Daily.co Voice Agent with AssemblyAI Universal-3 Pro Streaming

#python #webrtc #ai #tutorial

Daily.co Voice Agent with AssemblyAI Universal-3 Pro Streaming

Build a WebRTC voice agent using Daily.co for real-time audio transport and the AssemblyAI Universal-3 Pro Streaming model for speech-to-text — without Pipecat.
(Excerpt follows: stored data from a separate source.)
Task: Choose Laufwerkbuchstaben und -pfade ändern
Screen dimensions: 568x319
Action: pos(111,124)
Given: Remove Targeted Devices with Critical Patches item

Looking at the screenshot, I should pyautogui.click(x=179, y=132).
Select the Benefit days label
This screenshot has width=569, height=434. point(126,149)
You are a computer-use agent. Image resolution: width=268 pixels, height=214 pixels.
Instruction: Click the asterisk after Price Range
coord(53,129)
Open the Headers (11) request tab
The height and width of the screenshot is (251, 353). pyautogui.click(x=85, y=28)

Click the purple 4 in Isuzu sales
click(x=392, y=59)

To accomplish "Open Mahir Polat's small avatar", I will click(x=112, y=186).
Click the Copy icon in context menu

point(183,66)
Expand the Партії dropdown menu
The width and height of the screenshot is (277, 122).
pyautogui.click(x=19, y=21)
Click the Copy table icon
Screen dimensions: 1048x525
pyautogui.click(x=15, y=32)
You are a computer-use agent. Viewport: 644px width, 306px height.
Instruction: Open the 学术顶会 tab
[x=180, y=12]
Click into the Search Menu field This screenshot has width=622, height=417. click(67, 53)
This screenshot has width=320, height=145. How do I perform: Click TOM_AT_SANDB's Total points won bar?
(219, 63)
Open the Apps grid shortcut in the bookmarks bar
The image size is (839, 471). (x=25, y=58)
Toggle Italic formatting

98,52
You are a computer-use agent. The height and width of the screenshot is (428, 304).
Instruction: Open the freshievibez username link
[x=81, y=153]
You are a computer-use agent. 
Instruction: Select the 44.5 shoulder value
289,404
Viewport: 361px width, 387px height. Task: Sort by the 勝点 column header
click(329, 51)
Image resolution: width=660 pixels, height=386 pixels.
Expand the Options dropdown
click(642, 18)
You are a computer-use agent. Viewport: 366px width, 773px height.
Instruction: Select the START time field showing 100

This is the bare-metal Daily.co integration. It shows exactly how Daily's audio tracks connect to the AssemblyAI WebSocket — useful when you want to embed a voice agent into a custom Daily.co application without pulling in a full pipeline framework.

Architecture

Browser / Phone (Daily.co room participant)
        │ WebRTC audio
        ▼
  Daily.co room
        │ PCM audio via daily-python SDK
        ▼
  This bot (daily-python)
        │ raw PCM bytes
        ▼
  AssemblyAI Universal-3 Pro WebSocket
        │ transcript + neural turn signal
        ▼
  OpenAI GPT-4o → Cartesia TTS → PCM audio
        ▼
  Bot sends audio back into Daily room

Prerequisites

Quick Start

git clone https://github.com/kelseyefoster/voice-agent-dailyco-universal-3-pro
cd voice-agent-dailyco-universal-3-pro

python -m venv .venv && source .venv/bin/activate
pip install -r requirements.txt

cp .env.example .env
# Edit .env with your API keys

# Create a room and bot token
python create_room.py

# Start the bot
python bot.py --room-url https://yourname.daily.co/room --token <bot-token>

Open the room URL in your browser and start speaking.

How Audio Flows

Daily.co calls on_audio_data whenever a remote participant speaks. The bot forwards raw PCM bytes directly to the AssemblyAI WebSocket — no conversion needed at 16 kHz:

def on_audio_data(self, participant_id, audio_data, sample_rate, num_channels):
    if self.aai_ws and not self.aai_ws.closed:
        asyncio.create_task(self.aai_ws.send(audio_data))

When Universal-3 Pro detects an end-of-turn, the bot generates a response with GPT-4o, synthesizes audio with Cartesia, and injects it back into the room.

AssemblyAI Connection Parameters

AAI_WS_URL = (
    "wss://streaming.assemblyai.com/v3/ws"
    "?speech_model=u3-rt-pro"
    "&encoding=pcm_s16le"
    f"&sample_rate={SAMPLE_RATE}"
    "&end_of_turn_confidence_threshold=0.4"
    "&min_turn_silence=300"
    f"&token={ASSEMBLYAI_API_KEY}"
)

Why Direct Daily.co Instead of Pipecat?

Pipecat excels for production voice agents with complex pipelines (VAD, context management, interruption handling). This tutorial targets those who want bare-metal access to primitives — useful when embedding a voice agent into a custom Daily.co application without full framework overhead.